The South African Federation of Trade Unions (SAFTU) note with horror the crime statistics released by the Minister of Police, Mr Bhekokwakhe Cele accounting for the period between April 2019 and March 2020.
These crime statistics paid a clear picture that our society is losing the war against criminality, just as we are losing the war against poverty, unemployment and inequality. It is also evident that our justice system has become dysfunctional as it does not act as a deterrent. In fact we have all the important pillars of a normal society dysfunctional – public schools, public healthcare, and criminal justice system.
Criminals, including rapists, know that the chances of them being arrested, much less convicted, are very slim. The last chance we checked from the police reports in parliament, the chances of being arrested for crime was 48% and the conviction rate was down to 15% and scandalously around 11% for rape and other sexual assault crimes.
The latest statistics show that murder has increased by 1.4% to 21 325 in 2019-20. This amounts to nearly 60 murders on an average day. Only in a war riven-country are there such horrific counts.
Guy Lamb, the Director of Safety and Violence Initiative at the University of Cape Town, estimates that the murder rate in our country is 36 per 100 000 people compared to the international average of seven.
Reported rape cases have continued to increase, last year by 2% to 42 289. This is despite an intensive campaign led by women’s organisations. The more society campaigns, the more the rapists make it their business to inflict pain on our women.
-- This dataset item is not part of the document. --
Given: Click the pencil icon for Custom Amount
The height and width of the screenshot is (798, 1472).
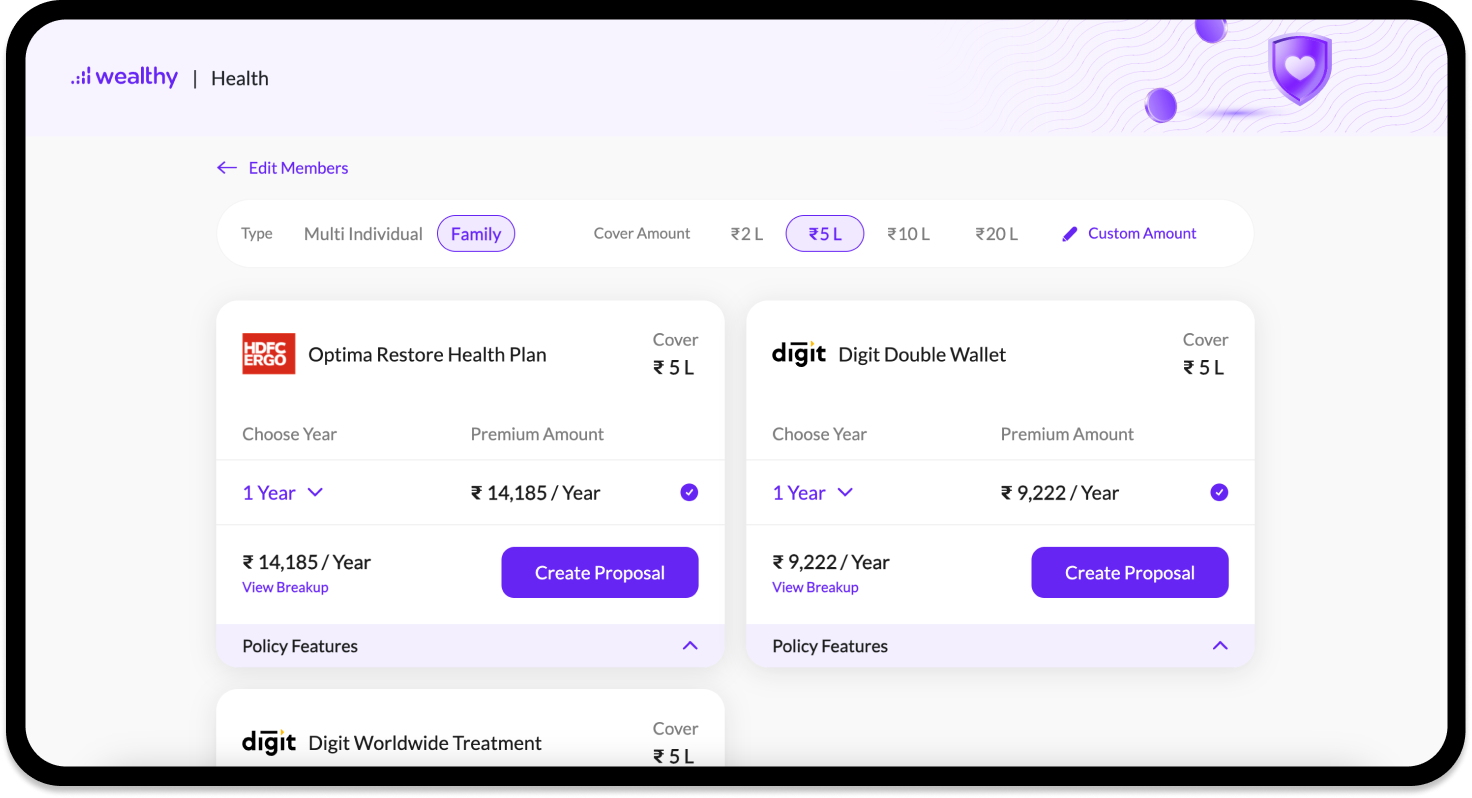Looking at the screenshot, I should 1070,234.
Of major concern to SAFTU is that in the overwhelming cases, women are raped in their own homes by family, friends and neighbours.
South Africa must see this as the challenge the society as a whole must fight and win together. A central pillar of winning the battle against criminality is a functioning justice system that has social legitimacy, professional credibility and sensitivity. Our police who are the frontliners must have adequate numbers with adequate resources and equipment, and they must be well trained to investigate, to radically improve the arrest rate from the current disastrous 48% and the conviction rate from the current 15%.
Just as in the United States and so many societies, South Africa suffers far too many cases of police brutality and unnecessary violence, especially against working-class and poor people in townships. The police have a tendency for illegal surveillance activity, invade homes, and arrest people engaged in normal life or in legal protest. There are too many instances of outright corruption (especially adversing affecting black people), and of mismanagement. Some say these pervade the South African Police Service dating to the colonial and apartheid eras, and they must be addressed openly. The failure to prosecute the police who gleefully murdered dozens of striking workers at Lonmin’s Marikana platinum mine, eight years ago this month, is just the most extreme case.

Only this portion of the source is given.